> **DATA**:
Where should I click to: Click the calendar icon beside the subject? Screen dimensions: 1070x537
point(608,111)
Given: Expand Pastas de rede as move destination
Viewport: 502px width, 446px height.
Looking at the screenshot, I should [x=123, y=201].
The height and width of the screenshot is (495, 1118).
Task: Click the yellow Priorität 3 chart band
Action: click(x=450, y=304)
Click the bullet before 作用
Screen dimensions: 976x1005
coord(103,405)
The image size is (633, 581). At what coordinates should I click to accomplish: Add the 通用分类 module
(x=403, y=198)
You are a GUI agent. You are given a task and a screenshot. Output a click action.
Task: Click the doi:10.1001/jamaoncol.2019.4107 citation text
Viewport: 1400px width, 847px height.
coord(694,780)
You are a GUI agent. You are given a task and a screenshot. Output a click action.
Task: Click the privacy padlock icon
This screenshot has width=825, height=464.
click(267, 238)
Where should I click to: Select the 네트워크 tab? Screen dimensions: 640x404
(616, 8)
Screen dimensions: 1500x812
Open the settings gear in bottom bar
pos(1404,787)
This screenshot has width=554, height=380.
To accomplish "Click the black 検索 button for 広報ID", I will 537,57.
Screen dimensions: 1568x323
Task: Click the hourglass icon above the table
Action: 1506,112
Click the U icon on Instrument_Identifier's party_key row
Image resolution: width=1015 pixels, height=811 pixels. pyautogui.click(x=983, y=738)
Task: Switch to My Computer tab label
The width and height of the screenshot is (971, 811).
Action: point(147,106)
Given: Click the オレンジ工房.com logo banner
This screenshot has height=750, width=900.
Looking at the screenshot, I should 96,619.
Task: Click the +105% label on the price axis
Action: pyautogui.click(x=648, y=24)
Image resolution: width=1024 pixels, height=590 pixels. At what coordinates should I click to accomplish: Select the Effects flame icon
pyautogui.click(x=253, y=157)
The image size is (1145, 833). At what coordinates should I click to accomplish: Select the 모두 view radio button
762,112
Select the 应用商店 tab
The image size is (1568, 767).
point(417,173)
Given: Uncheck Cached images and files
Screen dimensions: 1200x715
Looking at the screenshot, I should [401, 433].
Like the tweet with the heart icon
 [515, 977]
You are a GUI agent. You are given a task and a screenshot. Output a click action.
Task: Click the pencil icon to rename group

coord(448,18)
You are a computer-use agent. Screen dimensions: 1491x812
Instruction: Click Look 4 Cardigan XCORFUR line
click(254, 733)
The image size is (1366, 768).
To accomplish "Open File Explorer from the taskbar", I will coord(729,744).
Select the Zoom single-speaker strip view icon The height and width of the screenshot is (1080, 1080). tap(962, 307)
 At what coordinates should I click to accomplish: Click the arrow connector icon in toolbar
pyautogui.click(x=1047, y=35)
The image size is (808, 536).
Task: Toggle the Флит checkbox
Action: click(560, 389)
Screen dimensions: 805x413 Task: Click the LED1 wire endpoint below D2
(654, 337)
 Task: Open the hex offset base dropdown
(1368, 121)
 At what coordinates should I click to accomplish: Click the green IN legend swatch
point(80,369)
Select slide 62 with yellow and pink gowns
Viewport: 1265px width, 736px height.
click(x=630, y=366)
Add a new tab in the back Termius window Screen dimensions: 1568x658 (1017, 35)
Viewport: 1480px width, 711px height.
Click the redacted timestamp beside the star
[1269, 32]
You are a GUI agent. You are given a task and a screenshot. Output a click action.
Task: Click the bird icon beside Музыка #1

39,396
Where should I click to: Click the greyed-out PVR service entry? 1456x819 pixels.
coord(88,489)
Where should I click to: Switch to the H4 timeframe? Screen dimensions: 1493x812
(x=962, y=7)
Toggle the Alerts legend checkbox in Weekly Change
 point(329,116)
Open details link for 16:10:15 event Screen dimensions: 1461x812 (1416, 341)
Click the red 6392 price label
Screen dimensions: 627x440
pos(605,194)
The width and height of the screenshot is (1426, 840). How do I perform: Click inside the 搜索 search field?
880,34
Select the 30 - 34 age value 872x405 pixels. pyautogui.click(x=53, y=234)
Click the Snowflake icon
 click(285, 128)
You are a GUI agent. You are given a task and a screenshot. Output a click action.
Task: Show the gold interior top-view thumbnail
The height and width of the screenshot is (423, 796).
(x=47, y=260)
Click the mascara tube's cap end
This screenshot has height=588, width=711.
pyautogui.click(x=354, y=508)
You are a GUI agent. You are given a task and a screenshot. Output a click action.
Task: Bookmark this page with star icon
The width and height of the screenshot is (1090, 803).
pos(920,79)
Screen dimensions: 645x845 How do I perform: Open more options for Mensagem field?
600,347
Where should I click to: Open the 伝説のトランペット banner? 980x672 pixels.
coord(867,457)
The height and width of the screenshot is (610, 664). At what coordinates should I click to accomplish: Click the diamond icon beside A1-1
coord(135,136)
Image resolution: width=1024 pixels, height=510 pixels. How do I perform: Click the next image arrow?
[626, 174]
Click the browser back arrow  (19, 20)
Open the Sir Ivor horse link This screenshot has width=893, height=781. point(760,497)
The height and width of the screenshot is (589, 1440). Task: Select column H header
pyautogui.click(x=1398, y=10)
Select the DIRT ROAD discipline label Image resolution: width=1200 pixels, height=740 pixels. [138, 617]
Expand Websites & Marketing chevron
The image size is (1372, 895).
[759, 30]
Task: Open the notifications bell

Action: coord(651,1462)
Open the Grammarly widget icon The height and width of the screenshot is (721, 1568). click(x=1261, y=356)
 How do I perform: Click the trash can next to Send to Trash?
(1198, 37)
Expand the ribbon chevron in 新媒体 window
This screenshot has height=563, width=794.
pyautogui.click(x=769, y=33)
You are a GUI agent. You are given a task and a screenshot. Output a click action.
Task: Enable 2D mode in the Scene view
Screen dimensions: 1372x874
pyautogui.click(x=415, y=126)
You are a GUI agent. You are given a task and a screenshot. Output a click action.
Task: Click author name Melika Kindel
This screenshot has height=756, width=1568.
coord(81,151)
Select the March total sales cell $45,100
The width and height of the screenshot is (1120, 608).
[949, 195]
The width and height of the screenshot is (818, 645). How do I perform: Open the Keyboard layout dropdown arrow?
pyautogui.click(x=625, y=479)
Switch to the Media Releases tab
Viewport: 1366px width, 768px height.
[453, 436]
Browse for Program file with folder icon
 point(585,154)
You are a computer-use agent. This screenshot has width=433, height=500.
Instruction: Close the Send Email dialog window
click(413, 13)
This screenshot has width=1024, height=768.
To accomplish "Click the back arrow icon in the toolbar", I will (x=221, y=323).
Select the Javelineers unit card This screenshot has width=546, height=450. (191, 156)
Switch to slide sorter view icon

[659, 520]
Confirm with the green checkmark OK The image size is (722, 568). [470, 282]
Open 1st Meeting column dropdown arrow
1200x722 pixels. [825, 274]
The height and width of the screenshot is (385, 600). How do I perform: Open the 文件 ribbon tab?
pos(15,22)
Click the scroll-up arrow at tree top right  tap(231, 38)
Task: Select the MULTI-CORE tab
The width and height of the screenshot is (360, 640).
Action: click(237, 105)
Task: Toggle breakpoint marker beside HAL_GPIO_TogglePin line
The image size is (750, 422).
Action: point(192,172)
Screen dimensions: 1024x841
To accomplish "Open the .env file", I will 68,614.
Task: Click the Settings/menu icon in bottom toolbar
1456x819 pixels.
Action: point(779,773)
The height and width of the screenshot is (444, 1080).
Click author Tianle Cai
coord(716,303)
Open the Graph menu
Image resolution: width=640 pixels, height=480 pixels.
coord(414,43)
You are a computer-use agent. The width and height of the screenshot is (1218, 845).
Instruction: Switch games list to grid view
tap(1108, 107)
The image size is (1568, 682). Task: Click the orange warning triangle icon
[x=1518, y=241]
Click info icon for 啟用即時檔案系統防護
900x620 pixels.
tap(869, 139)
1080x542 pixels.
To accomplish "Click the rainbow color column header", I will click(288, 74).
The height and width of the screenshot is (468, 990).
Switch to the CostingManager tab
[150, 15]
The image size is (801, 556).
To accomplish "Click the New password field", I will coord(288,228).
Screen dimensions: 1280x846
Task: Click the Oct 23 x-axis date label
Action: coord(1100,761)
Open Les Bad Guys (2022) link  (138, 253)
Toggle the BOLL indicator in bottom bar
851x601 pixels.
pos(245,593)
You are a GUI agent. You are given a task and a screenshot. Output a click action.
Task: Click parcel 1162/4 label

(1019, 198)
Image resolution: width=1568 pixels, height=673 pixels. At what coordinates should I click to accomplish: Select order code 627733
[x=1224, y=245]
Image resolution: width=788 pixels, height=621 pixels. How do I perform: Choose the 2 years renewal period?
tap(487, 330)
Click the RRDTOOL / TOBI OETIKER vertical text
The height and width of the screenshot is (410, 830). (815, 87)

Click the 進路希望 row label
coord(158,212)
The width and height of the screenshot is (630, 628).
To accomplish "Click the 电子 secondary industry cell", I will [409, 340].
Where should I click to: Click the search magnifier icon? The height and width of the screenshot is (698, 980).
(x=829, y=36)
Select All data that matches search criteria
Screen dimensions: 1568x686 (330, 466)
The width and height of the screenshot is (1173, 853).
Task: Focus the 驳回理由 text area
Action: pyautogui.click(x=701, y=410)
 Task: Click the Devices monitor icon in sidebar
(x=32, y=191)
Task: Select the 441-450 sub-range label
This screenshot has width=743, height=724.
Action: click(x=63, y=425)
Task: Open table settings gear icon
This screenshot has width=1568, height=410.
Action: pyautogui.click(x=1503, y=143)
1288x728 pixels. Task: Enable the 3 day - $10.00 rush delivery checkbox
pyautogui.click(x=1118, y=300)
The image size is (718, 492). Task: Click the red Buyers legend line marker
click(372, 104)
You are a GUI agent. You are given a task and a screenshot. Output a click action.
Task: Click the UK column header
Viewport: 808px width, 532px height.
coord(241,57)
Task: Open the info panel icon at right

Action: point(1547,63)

> **GOAL OF THE EXERCISE**:
Every line of the material that includes the word "back" needs to be copied.

> **YOUR SOLUTION**:
Add a new tab in the back Termius window Screen dimensions: 1568x658 (1017, 35)
Click the browser back arrow  (19, 20)
To accomplish "Click the back arrow icon in the toolbar", I will (x=221, y=323).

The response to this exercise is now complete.